There is a major dispute between teachers and administrators of School District 65 about the newly revised teacher evaluation system. The new system substantially changes how teachers will be evaluated using student growth. One issue that the School Board will discuss at its Dec. 3 meeting is whether or not the Board should vote on whether to approve the new system or put it on hold for this year. We think Board members should vote.
It is important to say upfront that we strongly support the view that teachers should be evaluated and that a significant part of their evaluation should be student growth. This not only makes good sense, but Illinois law requires that it be done in our school system by Sept. 1, 2016. Using student growth as one of several factors is important to assess whether a teacher is effective in improving student achievement.
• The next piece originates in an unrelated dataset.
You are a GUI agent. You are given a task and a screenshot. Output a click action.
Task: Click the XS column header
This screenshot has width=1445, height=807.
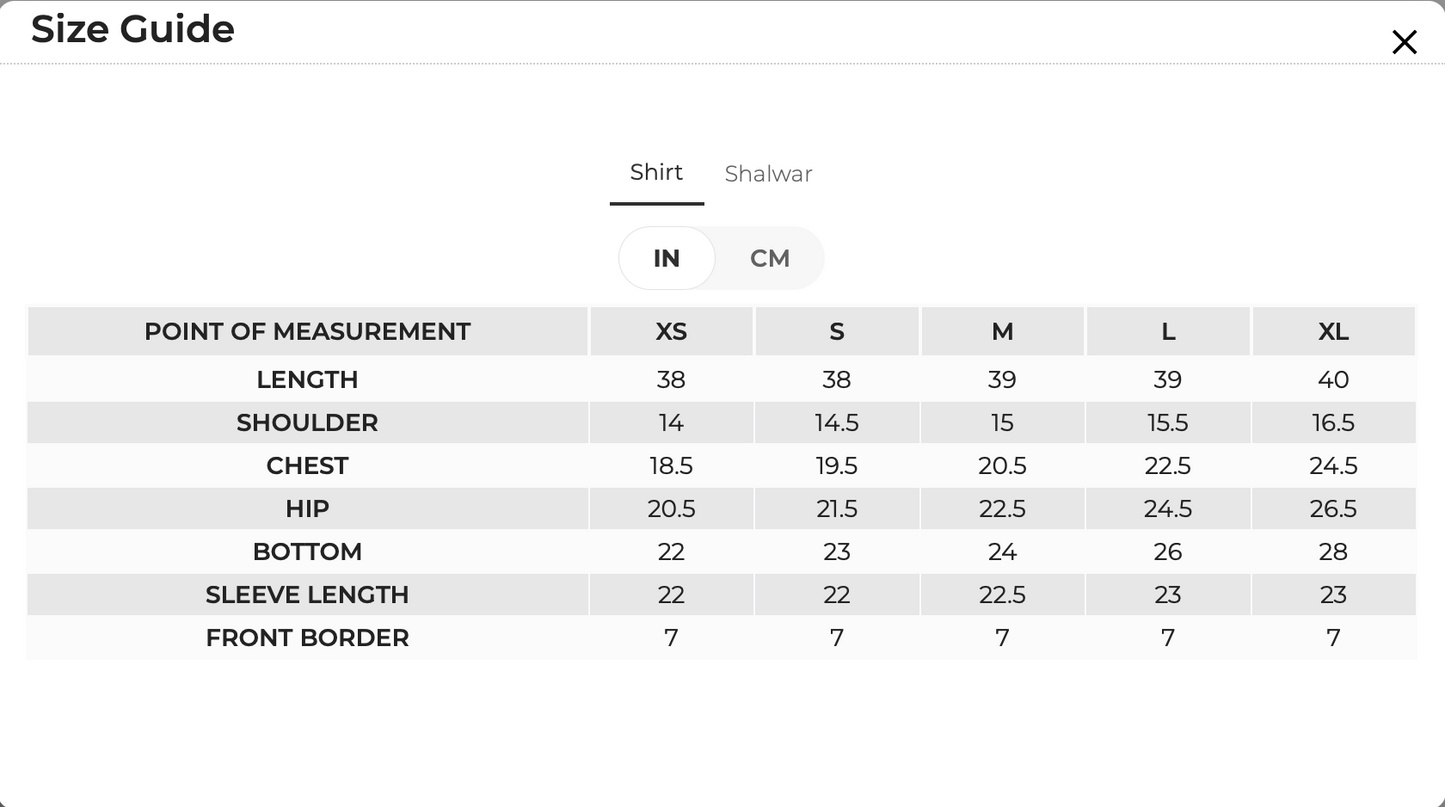pyautogui.click(x=671, y=332)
This information is important in making professional development decisions, tenure decisions, compensation decisions and reduction-in-force decisions.
We also think the administration has developed some features in the newly revised system that are creative and that attempt to evaluate teachers on how they are educating students across the entire achievement spectrum – those who are on track for college and career readiness, those who are above grade level, those below grade level, and those in the bottom quartile. District 65 has a diverse group of students in each classroom. Differentiated instruction is the primary means to ensure that teachers are meeting the needs of all students, at all achievement levels. Measuring whether they are in fact doing so is an excellent concept.
As much as we like some concepts of this new appraisal system, we have some concerns. A main one is that by analyzing student growth using four different achievement categories, the appraisals may be based on very small sample sizes. When there are small groups, a teacher’s evaluation may turn on how one or two students feel on the day of a test, whether they are sick or distracted. Or it may be affected by variations in test scores that are expected under the test instrument. Or it may be affected by the percent of students in an achievement category who are low-income, who have a disability or who are English proficient. Or it may be affected by other factors, including those outside the classroom.
Superintendent Hardy Murphy says the appraisal system builds in fail-safes to address these concerns. The administration has included a “Rule of 6s,” under which student growth in an achievement category with fewer than six students will not be counted against the teacher. Student groups as small as six, however, will be counted. In addition, a teacher may submit a portfolio of a student’s work to the principal in a year-end review to show that a student has a year’s growth in achievement despite a poor showing on the year-end test. Longitudinal data may also be considered under certain circumstances.
The overriding issue is whether the appraisal system will produce reliable, valid results. Will the system accurately identify teachers who in fact excel, or will it identify teachers who are doing poorly as excellent. Conversely, will teachers who are rated as unsatisfactory in fact be poor teachers, or will it snare some excellent and proficient teachers. Is there research supporting this system? Should there be before it is used to evaluate our teachers and before decisions are made based on its results?
At the Nov. 6 School Board meeting, more than 200 teachers showed up to demonstrate their opposition to the new evaluation system. Jean Luft, president of the District Educators Council (DEC, the teachers union) said imposing the new system on teachers has dragged teacher morale down to an all-time low, and that the system will make it difficult for District 65 to recruit and retain excellent teachers.
We do not think these are idle comments. In a briefing paper, “Problems with the use of student test scores to evaluate teachers” (2010) by Linda Darling-Hammond, Robert Linn et al., ten leading academics in the field of education said, “Adopting an invalid teacher appraisal system and tying it to rewards and sanctions is likely to lead to inaccurate personnel decisions and to demoralize teachers, causing talented teachers to avoid high-needs students and schools, or to leave the profession entirely, and discouraging potentially effective teachers from entering it.”
In a similar vein, “A Survey of Approaches Used to Evaluate Educators in Non-Tested Grades and Subjects,” (2011), recognizes that teacher appraisal systems “will likely have long-term consequences for the composition of the teaching force, a factor that will affect students, particularly in harder to teach schools.”
The new appraisal system will have a far-reaching impact on the District’s work force – its teachers. If sound, it may be a vehicle to improve the teacher work-force. If unsound, it may imperil it. When everything is said and done, teachers are the ones who are educating our children. It is important that a teacher appraisal system produce reliable, valid and fair results. Given the significance of this issue, we think the School Board, as the elected representatives of this community, should weigh in and vote.